What the task requires: Reproduce all the entries precisely.

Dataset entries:
......

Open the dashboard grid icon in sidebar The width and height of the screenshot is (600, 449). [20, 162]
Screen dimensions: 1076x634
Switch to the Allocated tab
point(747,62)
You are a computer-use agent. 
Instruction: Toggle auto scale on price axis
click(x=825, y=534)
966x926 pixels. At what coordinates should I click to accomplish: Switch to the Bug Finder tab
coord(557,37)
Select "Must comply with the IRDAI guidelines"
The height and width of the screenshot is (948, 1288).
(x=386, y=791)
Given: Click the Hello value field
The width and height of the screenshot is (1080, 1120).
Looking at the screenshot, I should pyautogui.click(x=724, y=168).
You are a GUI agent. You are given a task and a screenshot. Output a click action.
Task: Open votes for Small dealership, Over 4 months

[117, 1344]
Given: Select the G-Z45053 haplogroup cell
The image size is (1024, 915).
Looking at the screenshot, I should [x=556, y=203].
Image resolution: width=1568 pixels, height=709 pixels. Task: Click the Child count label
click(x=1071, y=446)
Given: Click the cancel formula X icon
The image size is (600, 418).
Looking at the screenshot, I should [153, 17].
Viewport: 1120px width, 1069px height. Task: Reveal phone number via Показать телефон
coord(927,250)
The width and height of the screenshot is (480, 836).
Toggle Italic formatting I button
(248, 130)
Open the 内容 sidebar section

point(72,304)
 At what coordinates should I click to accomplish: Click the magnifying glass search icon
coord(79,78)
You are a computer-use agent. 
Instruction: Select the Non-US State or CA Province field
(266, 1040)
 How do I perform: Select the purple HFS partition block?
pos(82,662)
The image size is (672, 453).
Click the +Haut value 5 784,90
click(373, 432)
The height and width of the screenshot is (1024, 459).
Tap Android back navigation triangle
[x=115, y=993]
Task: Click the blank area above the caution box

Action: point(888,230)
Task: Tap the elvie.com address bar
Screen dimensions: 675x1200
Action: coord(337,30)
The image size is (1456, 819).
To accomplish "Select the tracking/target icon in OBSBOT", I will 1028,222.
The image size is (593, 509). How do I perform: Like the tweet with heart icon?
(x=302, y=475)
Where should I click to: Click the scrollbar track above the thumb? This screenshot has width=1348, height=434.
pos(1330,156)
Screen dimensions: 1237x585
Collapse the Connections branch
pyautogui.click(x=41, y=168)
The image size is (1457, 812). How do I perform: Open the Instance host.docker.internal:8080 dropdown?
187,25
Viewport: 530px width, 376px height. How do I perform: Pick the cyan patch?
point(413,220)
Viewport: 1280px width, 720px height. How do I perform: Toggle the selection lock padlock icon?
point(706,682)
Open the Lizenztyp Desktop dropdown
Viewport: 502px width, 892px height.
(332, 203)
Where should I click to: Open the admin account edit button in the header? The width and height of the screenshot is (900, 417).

......

Exercise answer:
Open the dashboard grid icon in sidebar The width and height of the screenshot is (600, 449). [20, 162]
Screen dimensions: 1076x634
Switch to the Allocated tab
point(747,62)
You are a computer-use agent. 
Instruction: Toggle auto scale on price axis
click(x=825, y=534)
966x926 pixels. At what coordinates should I click to accomplish: Switch to the Bug Finder tab
coord(557,37)
Select "Must comply with the IRDAI guidelines"
The height and width of the screenshot is (948, 1288).
(x=386, y=791)
Given: Click the Hello value field
The width and height of the screenshot is (1080, 1120).
Looking at the screenshot, I should pyautogui.click(x=724, y=168).
You are a GUI agent. You are given a task and a screenshot. Output a click action.
Task: Open votes for Small dealership, Over 4 months

[117, 1344]
Given: Select the G-Z45053 haplogroup cell
The image size is (1024, 915).
Looking at the screenshot, I should [x=556, y=203].
Image resolution: width=1568 pixels, height=709 pixels. Task: Click the Child count label
click(x=1071, y=446)
Given: Click the cancel formula X icon
The image size is (600, 418).
Looking at the screenshot, I should [153, 17].
Viewport: 1120px width, 1069px height. Task: Reveal phone number via Показать телефон
coord(927,250)
The width and height of the screenshot is (480, 836).
Toggle Italic formatting I button
(248, 130)
Open the 内容 sidebar section

point(72,304)
 At what coordinates should I click to accomplish: Click the magnifying glass search icon
coord(79,78)
You are a computer-use agent. 
Instruction: Select the Non-US State or CA Province field
(266, 1040)
 How do I perform: Select the purple HFS partition block?
pos(82,662)
The image size is (672, 453).
Click the +Haut value 5 784,90
click(373, 432)
The height and width of the screenshot is (1024, 459).
Tap Android back navigation triangle
[x=115, y=993]
Task: Click the blank area above the caution box

Action: point(888,230)
Task: Tap the elvie.com address bar
Screen dimensions: 675x1200
Action: coord(337,30)
The image size is (1456, 819).
To accomplish "Select the tracking/target icon in OBSBOT", I will 1028,222.
The image size is (593, 509). How do I perform: Like the tweet with heart icon?
(x=302, y=475)
Where should I click to: Click the scrollbar track above the thumb? This screenshot has width=1348, height=434.
pos(1330,156)
Screen dimensions: 1237x585
Collapse the Connections branch
pyautogui.click(x=41, y=168)
The image size is (1457, 812). How do I perform: Open the Instance host.docker.internal:8080 dropdown?
187,25
Viewport: 530px width, 376px height. How do I perform: Pick the cyan patch?
point(413,220)
Viewport: 1280px width, 720px height. How do I perform: Toggle the selection lock padlock icon?
point(706,682)
Open the Lizenztyp Desktop dropdown
Viewport: 502px width, 892px height.
(332, 203)
Where should I click to: Open the admin account edit button in the header? The width and height of the screenshot is (900, 417).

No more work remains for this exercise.